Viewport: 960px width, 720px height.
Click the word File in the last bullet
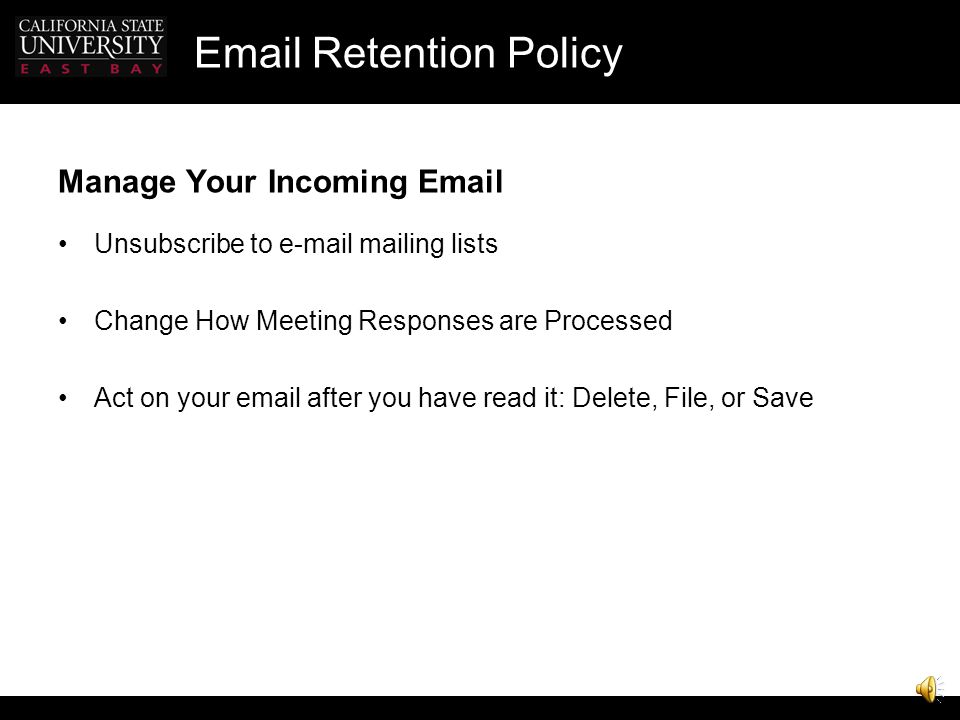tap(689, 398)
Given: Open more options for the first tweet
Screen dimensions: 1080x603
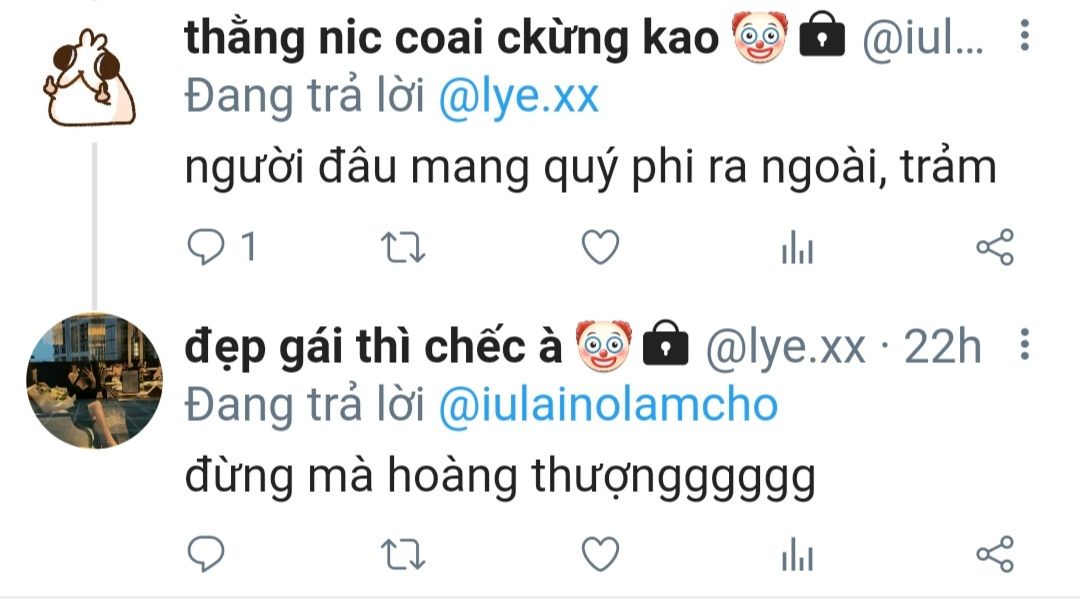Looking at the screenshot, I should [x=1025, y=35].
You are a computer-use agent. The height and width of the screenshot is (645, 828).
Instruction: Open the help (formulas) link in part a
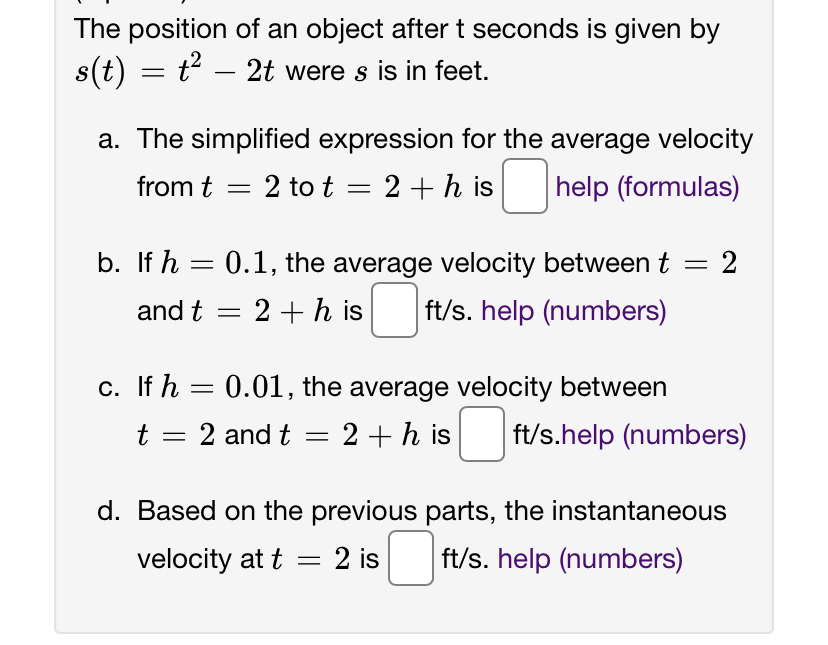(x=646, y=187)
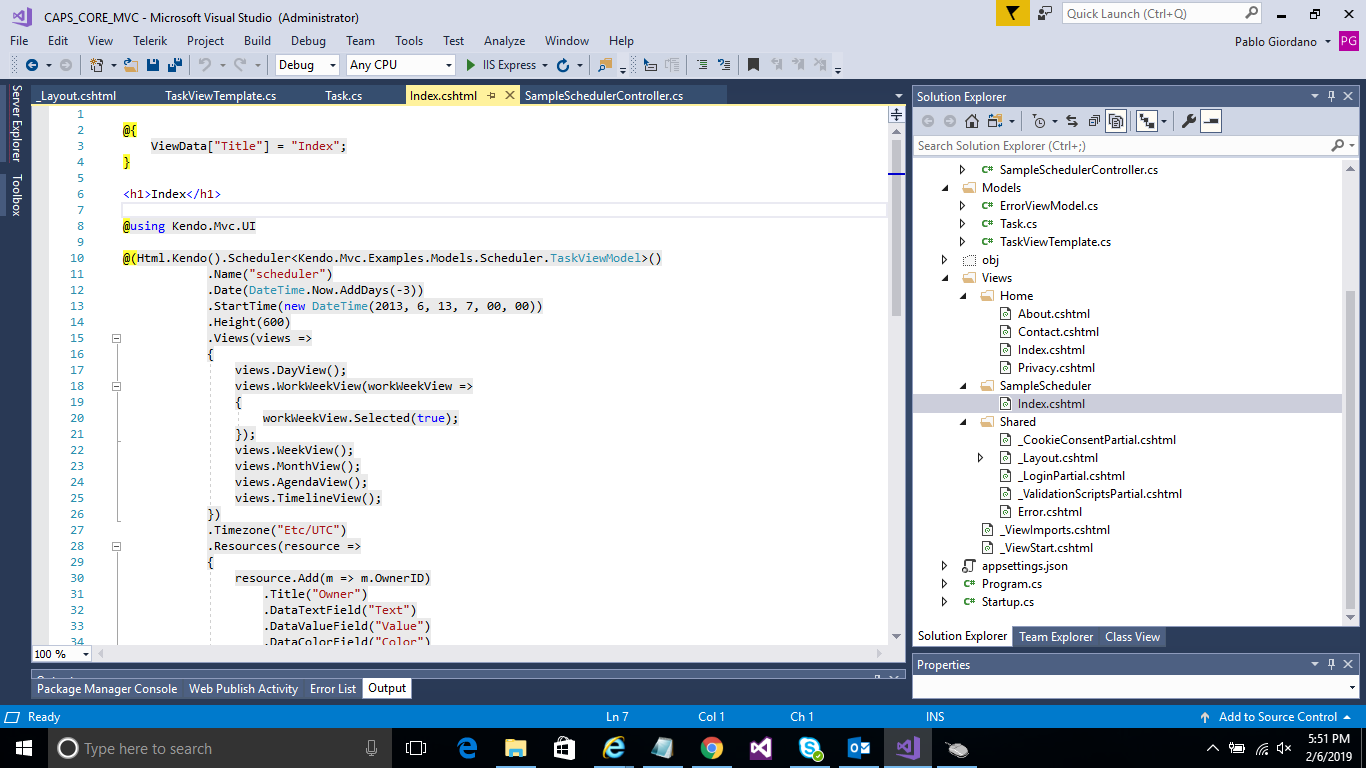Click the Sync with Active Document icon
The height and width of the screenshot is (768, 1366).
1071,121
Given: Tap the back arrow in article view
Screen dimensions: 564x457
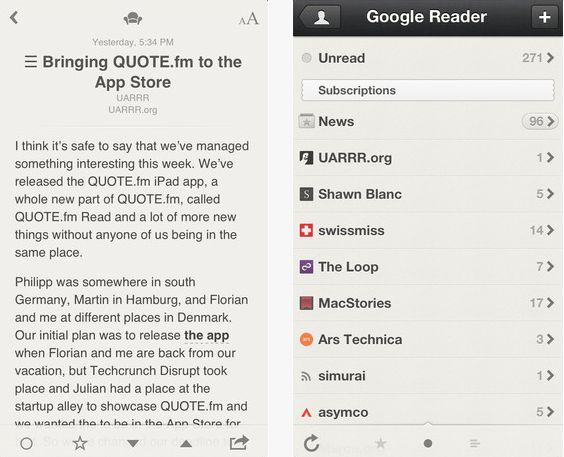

WHAT IS EXPECTED:
Find every line in the records that has the word "Given". Copy those lines.

COMPLETED EXERCISE:
Given: Open more options for the first tweet
Given: Tap the back arrow in article view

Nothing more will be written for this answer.